Abstract
Albendazole is a broad spectrum anthelmintic drug widely used in human and veterinary medicine. Intestinal and hepatic albendazole metabolism leads to albendazole sulfoxide (active metabolite) and albendazole sulfone (inactive metabolite) formation. Microsomal sulfonase activity can be abolished by in-vitro interaction with clotrimazole and pharmacokinetic studies confirm this interaction. After albendazole incubation, albendazole sulfone formation was completely inhibited by 50 microM clotrimazole in intestinal incubations and a 50% inhibition was observed in hepatic incubations. The lower inhibition constant (K(i)) value observed in the intestinal incubations (9.4 +/- 1.0 microM) compared with the hepatic counterparts (23.3 +/- 15.8 microM) pointed to a greater affinity of the enzymatic systems in the intestine. Regarding the formation of albendazole sulfoxide, an inhibition close to 50% was observed in liver and intestine at 10 microM clotrimazole. The pharmacokinetic parameters obtained following the oral co-administration of albendazole sulfoxide and clotrimazole corroborated the in-vitro inhibition of albendazole sulfone formation, since the ratio of the area under the plasma concentration-time curves for the sulfoxide/sulfone (AUC(ABZSO)/AUC(ABZSO2)) was significantly higher (38.1%). In addition, the AUC and C(max) for albendazole sulfone were significantly lower. The effect of clotrimazole was also studied after prolonged treatment.

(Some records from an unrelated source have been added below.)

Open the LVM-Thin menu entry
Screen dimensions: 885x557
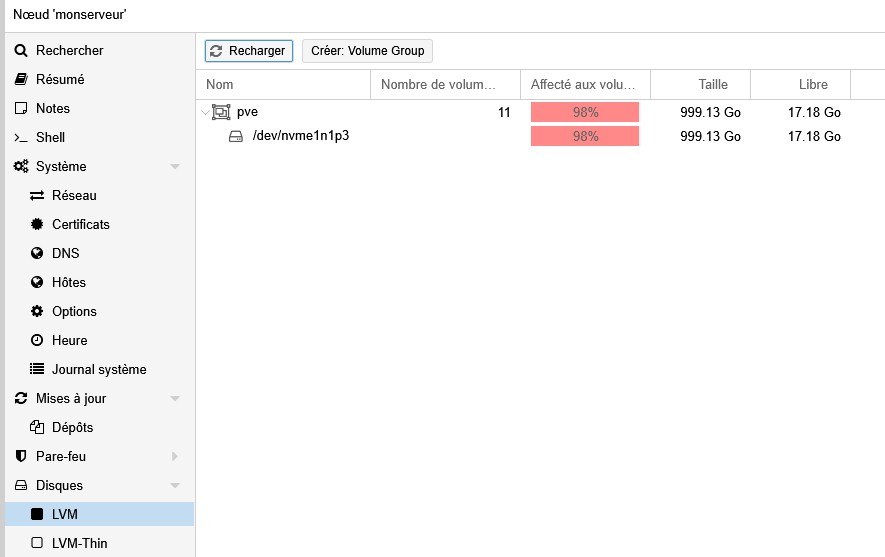tap(79, 544)
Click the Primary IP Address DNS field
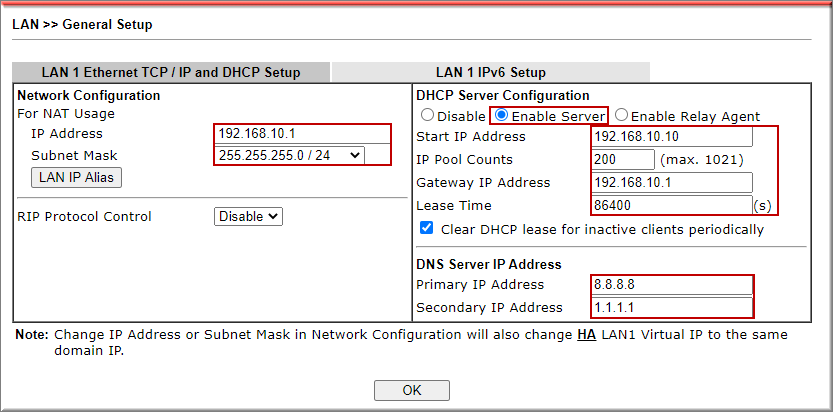833x412 pixels. click(671, 285)
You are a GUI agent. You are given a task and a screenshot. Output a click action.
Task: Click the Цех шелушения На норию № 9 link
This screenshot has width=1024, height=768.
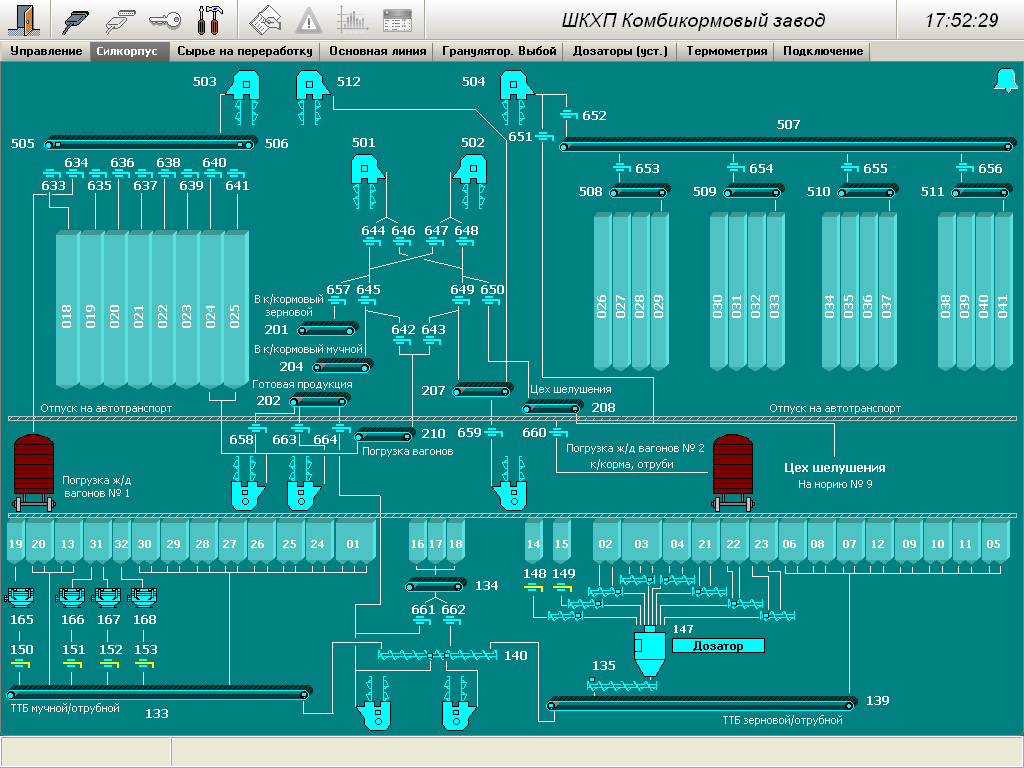[x=834, y=474]
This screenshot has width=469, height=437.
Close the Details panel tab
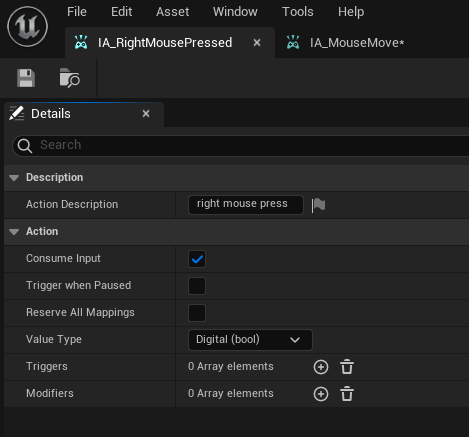pos(146,114)
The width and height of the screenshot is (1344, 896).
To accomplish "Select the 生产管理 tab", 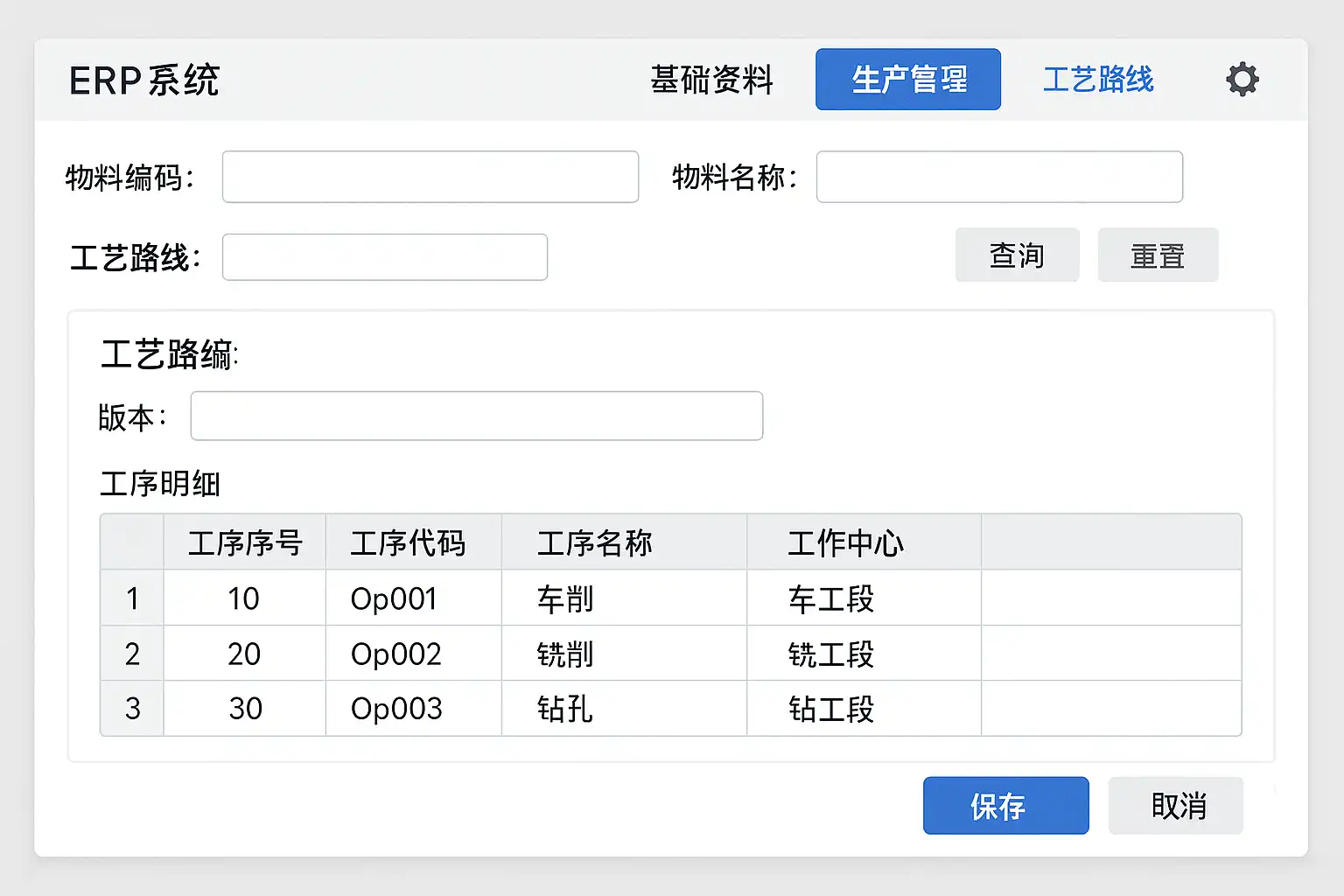I will pos(907,80).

Hepatic microsomal metabolism of albendazole was induced after 10 days of clotrimazole administration, with significant increases in formation of albendazole sulfoxide (40%) and sulfone (27%). These results offer further insight into the metabolism of benzimidazole drugs and highlight the difficulty involved in human therapy with these anthelmintics, since after prolonged treatment the drug interactions are affected differentially.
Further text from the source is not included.